Quais alvos? A análise do IISS não os coloca no contexto da guerra ucraniana. Algumas, porém, coincidem de forma alarmante: “Impor uma decisão ao adversário. Controlar a escalada de uma guerra, evitando que esta degenere num confronto direto com a Europa ou os Estados Unidos. Dissuadir as potências externas de intervir num conflito que a Rússia considere fundamental para os seus interesses. Forçar os inimigos a aceitarem o fim das hostilidades nas condições ditadas".
Na verdade, já houve tal movimento. Perante o alargamento da OTAN à Finlândia, no fim de 2022 Moscou anunciou a transferência de dispositivos semelhantes para a Belarus "demonstrando que os vê como um meio útil para alargar o controle sobre os países vizinhos e aumentar o poder de pressão sobre a Aliança Atlântica" . São mísseis com um alcance de 500 quilômetros, suficiente para atingir a Escandinávia: ogivas táticas com, portanto, uma projeção estratégica.
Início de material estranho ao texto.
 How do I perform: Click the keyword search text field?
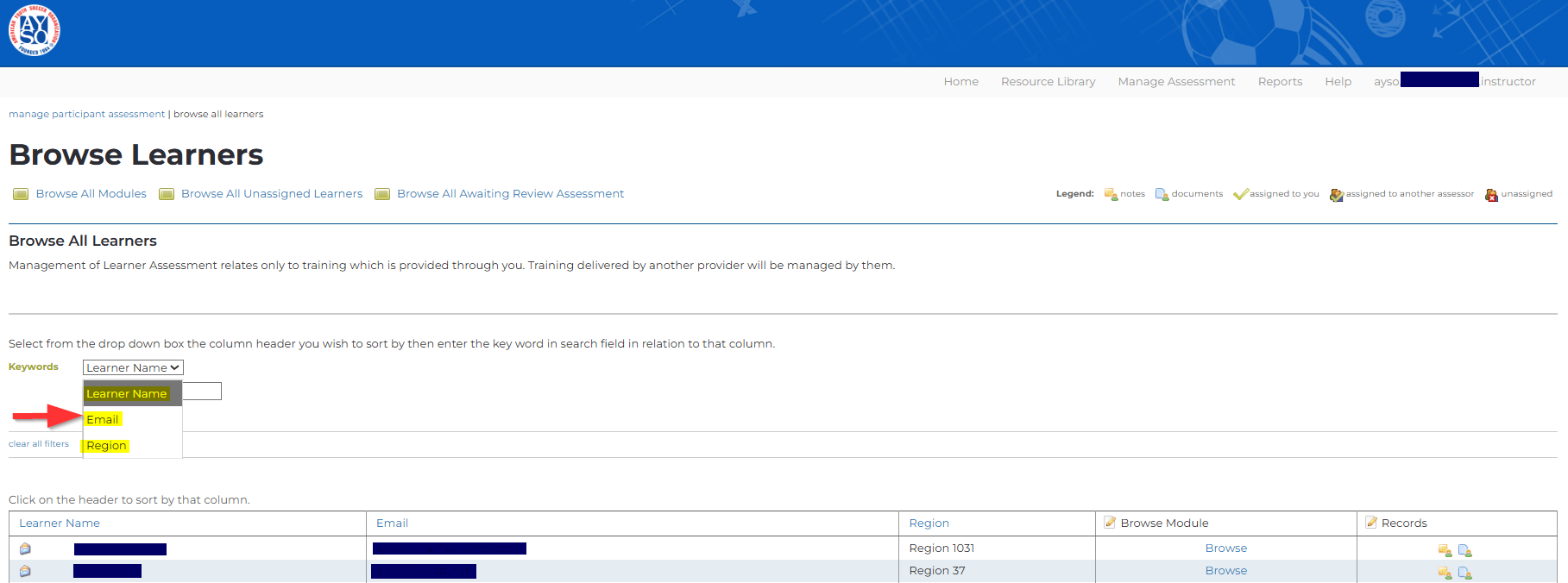(x=203, y=392)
O relatório foi produzido por William Alberque, antigo diretor do centro da OTAN dedicado às armas de destruição em massa, que tem lidado com estas questões há 25 anos. Com uma equipe de investigadores, ele examinou todos os elementos disponíveis para compreender o que se passa na cabeça de Putin e do seu círculo íntimo: os antigos manuais soviéticos, o debate entre soldados, os discursos políticos, as inovações técnicas. Um trabalho difícil, devido ao muro de sigilo reconstruído desde 2014 e à existência de documentos oficiais destinados total ou parcialmente a confundir os rivais, como o plano estratégico 2020 revelado pelo Kremlin que nega a possibilidade de um “primeiro ataque”.
As conclusões do IISS não fornecem soluções imediatas para desmantelar a presunção nuclear russa. Nem mesmo se o Pentágono implantasse material bélico tático com melhor desempenho no Velho Continente para compensar a superioridade dos meios de Moscou, por exemplo mísseis de curto ou médio alcance. Embora preocupado com tal eventualidade, "o Kremlin tem, no entanto, confiança na capacidade de prever e responder a um cenário de fortalecimento em tempo útil devido à transparência e lentidão de tal decisão no Congresso em Washington e na OTAN, bem como em a potencial oposição da opinião pública europeia a esta mudança".
A vantagem dos regimes em comparação com as democracias: decidir imediatamente, sem ter de lidar com leis, procedimentos parlamentares e apoio político. Um poder absoluto, empunhando duas mil ogivas táticas.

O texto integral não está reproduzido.